Soit Jamie (Margaret Qualley), lesbienne extravertie qui multiplie les coups d’un soir, et sa meilleure amie Marian (Geraldine Viswanathan) qui préfère lire Henry James dans son lit plutôt que d’y accumuler les conquêtes. Après une rupture houleuse, Jamie se retrouve à la rue et accepte de conduire une voiture de Pittsburgh (Pennsylvanie) à Tallahassee (Floride), embarquant Marian à son côté. Dans leur périple, les deux jeunes femmes ignorent que la voiture qu’elles conduisent contient une précieuse mallette dissimulée dans le coffre arrière – une bande de dangereux gangsters ne va pas tarder à se mettre à leurs trousses.
Paresseux medley
On retrouve là ni plus ni moins qu’un paresseux medley de l’œuvre des frères Coen : entre road movie fantasque (Arizona Junior, 1987), néonoir (Fargo, 1996), narration rebondissant sur une large palette de personnages archétypaux et parenthèses psychédéliques empruntées à The Big Lebowski (1998).

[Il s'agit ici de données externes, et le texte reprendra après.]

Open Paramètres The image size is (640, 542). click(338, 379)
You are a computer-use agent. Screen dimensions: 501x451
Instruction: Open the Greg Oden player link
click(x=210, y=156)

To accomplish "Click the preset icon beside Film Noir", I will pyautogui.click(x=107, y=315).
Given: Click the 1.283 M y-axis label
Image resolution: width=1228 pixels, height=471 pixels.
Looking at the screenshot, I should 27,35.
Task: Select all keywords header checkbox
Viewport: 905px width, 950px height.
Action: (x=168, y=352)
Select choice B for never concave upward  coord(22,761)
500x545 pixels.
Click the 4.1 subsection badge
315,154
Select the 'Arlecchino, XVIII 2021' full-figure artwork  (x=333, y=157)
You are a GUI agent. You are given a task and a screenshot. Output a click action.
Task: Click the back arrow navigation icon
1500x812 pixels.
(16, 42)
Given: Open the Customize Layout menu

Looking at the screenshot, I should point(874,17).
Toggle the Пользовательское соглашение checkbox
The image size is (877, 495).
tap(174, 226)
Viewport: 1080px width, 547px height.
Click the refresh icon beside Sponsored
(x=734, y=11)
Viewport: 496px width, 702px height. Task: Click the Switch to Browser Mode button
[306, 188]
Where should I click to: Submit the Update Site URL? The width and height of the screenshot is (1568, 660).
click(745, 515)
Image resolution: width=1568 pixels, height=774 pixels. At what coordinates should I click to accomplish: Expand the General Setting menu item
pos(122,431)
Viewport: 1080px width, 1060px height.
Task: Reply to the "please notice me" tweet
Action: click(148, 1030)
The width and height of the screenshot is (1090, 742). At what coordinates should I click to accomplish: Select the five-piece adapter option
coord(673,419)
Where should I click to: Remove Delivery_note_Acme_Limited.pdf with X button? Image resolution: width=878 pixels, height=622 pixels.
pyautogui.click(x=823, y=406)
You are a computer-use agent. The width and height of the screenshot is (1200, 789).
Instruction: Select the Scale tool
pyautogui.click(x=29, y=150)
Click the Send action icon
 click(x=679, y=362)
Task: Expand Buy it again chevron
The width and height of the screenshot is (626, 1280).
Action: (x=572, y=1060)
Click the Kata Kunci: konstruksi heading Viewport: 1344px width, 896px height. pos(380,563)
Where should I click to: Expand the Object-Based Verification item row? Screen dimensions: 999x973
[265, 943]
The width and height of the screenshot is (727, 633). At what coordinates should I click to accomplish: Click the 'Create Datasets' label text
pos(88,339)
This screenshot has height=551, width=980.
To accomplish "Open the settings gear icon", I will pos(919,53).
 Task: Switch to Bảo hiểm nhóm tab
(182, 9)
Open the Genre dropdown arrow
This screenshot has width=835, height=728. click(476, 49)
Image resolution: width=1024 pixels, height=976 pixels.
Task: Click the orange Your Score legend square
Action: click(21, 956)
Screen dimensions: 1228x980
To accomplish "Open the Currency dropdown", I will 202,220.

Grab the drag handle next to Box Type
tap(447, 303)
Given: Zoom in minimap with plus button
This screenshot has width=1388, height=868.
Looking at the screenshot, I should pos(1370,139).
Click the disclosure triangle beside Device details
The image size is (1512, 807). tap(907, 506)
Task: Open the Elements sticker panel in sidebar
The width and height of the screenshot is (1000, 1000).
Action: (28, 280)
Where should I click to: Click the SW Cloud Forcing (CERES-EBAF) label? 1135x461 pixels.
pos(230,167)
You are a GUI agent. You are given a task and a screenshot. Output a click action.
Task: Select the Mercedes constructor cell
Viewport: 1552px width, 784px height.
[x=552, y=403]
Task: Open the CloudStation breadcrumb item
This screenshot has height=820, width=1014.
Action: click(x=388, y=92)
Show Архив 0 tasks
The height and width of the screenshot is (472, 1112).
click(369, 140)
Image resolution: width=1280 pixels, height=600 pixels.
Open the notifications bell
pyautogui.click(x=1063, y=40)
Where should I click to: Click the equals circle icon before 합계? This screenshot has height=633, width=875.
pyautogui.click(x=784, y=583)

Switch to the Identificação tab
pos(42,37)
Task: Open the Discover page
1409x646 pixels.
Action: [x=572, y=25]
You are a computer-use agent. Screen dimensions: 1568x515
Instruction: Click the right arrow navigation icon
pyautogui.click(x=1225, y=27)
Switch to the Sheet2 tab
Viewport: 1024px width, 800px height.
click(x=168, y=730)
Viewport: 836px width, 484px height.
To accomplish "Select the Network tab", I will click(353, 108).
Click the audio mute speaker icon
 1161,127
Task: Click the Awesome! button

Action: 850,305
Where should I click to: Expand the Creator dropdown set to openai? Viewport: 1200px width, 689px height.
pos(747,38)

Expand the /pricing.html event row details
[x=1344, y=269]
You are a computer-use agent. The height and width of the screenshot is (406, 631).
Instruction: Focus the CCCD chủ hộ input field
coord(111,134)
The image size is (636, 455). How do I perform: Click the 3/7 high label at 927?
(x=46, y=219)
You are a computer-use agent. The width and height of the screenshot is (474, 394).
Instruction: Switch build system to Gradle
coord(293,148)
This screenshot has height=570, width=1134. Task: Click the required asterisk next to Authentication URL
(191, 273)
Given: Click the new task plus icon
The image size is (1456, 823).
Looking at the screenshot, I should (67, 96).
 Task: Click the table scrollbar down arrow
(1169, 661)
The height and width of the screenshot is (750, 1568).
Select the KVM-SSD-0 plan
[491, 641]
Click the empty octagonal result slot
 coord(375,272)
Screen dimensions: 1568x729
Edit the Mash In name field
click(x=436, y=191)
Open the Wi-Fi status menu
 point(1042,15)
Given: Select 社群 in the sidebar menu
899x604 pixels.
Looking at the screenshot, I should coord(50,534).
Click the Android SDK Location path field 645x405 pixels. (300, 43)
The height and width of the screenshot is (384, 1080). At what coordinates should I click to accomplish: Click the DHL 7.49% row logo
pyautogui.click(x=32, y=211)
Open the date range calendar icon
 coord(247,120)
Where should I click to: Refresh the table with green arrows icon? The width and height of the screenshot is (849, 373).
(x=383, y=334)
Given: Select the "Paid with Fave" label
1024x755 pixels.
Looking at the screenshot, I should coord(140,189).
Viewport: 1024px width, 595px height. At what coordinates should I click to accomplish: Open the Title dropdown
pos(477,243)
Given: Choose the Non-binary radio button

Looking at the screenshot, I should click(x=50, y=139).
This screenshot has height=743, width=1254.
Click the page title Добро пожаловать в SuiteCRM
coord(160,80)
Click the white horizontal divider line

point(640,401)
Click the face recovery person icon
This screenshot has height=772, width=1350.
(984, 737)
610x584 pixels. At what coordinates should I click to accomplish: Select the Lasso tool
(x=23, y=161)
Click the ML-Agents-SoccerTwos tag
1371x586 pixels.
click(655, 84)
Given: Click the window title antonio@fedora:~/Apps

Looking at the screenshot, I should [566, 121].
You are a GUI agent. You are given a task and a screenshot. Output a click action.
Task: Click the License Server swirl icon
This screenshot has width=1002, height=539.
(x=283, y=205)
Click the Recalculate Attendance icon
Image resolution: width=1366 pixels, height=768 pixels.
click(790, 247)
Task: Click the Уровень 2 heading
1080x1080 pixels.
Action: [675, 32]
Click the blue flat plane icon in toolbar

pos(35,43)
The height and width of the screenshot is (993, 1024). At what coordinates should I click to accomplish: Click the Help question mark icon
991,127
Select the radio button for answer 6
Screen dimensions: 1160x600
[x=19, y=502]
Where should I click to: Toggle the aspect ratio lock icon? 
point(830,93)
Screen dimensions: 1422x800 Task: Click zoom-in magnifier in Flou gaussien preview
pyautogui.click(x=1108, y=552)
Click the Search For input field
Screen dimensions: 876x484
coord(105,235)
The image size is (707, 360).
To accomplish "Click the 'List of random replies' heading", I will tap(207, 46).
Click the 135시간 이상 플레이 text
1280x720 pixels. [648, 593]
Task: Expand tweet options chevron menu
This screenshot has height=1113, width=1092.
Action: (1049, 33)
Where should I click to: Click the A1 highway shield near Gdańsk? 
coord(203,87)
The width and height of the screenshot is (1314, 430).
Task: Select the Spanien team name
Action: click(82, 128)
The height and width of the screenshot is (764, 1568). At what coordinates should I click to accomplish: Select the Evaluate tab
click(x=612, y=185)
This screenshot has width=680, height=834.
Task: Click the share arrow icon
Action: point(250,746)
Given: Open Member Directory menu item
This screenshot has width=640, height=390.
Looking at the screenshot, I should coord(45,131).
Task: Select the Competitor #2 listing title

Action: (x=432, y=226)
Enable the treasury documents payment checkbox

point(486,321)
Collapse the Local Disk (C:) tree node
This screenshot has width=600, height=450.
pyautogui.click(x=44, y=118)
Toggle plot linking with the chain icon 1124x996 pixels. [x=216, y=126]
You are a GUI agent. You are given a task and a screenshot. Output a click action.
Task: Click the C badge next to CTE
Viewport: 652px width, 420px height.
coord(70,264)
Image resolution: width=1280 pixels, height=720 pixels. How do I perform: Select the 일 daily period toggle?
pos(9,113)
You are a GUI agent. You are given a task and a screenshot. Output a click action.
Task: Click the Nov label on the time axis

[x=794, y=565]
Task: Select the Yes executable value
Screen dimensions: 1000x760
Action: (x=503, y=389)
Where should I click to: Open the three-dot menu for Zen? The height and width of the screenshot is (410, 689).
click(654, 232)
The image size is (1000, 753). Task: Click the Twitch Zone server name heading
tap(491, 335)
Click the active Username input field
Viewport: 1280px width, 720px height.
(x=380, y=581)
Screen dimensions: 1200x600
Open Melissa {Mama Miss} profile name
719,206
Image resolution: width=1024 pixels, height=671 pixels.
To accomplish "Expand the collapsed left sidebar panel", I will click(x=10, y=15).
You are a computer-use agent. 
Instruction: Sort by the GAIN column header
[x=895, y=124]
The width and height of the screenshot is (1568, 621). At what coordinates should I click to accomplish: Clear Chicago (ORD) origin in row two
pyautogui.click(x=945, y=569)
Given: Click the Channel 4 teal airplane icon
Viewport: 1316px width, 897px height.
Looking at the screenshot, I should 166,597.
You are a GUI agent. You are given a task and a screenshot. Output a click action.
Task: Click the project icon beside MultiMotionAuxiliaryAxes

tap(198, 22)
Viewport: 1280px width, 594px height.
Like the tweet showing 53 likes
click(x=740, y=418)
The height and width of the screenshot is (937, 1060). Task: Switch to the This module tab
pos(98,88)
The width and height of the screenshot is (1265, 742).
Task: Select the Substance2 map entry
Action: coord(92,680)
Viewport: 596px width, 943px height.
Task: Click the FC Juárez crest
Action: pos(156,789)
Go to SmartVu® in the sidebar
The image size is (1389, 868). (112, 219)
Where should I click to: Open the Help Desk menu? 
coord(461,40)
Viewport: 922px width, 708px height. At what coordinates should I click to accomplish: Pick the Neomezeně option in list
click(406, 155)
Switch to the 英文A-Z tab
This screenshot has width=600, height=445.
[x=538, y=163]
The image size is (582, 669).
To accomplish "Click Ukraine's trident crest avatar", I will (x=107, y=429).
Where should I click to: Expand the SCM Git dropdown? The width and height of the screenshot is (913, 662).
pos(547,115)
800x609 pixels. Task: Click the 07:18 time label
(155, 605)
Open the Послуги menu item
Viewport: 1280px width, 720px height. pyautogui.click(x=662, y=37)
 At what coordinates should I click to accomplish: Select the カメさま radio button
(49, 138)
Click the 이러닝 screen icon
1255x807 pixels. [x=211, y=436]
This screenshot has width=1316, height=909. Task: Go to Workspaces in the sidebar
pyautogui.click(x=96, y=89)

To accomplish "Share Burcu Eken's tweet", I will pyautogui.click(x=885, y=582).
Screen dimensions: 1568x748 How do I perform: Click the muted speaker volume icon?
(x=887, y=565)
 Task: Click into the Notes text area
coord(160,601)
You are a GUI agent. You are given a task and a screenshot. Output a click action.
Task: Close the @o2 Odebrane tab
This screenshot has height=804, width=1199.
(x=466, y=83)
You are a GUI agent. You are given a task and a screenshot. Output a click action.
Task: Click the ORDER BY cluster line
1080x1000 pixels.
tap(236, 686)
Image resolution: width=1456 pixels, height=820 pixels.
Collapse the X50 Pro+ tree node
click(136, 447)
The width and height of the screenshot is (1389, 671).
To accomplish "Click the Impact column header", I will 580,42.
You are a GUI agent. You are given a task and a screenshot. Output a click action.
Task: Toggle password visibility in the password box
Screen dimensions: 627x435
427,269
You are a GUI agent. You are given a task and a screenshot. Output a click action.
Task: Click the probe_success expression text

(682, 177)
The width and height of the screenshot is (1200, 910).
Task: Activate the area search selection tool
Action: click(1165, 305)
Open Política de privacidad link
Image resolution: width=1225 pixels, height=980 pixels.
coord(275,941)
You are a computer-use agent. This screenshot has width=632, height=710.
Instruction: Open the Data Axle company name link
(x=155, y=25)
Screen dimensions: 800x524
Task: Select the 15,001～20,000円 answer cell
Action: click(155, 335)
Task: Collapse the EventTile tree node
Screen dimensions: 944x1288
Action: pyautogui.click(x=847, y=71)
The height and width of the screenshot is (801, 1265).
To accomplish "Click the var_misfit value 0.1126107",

Le film aurait pu avoir le charme du vieux standard qu’on connaît par cœur, si Ethan Coen ne se sentait pas obligé de donner des gages à un éventuel public féminin et féministe qui le jugerait sévèrement : on y trouvera donc un bar lesbien rempli de camionneuses, une héroïne au fort accent texan obsédée par le sexe, une autre qui n’attend que d’être décoincée, et toutes deux sont évidemment en quête d’un pénis qui ne tardera pas à arriver – au mieux, c’est cartoonesque, au pire, absolument ringard. Entre la nymphomanie et la pruderie excessive, il y a, chez Ethan Coen, comme une impossibilité à produire une image juste des femmes. Il aurait sans doute mieux valu ne jamais s’aventurer sur ce continent noir.
Film américain d’Ethan Coen. Avec Margaret Qualley, Geraldine Viswanathan, Beanie Feldstein (1 h 24).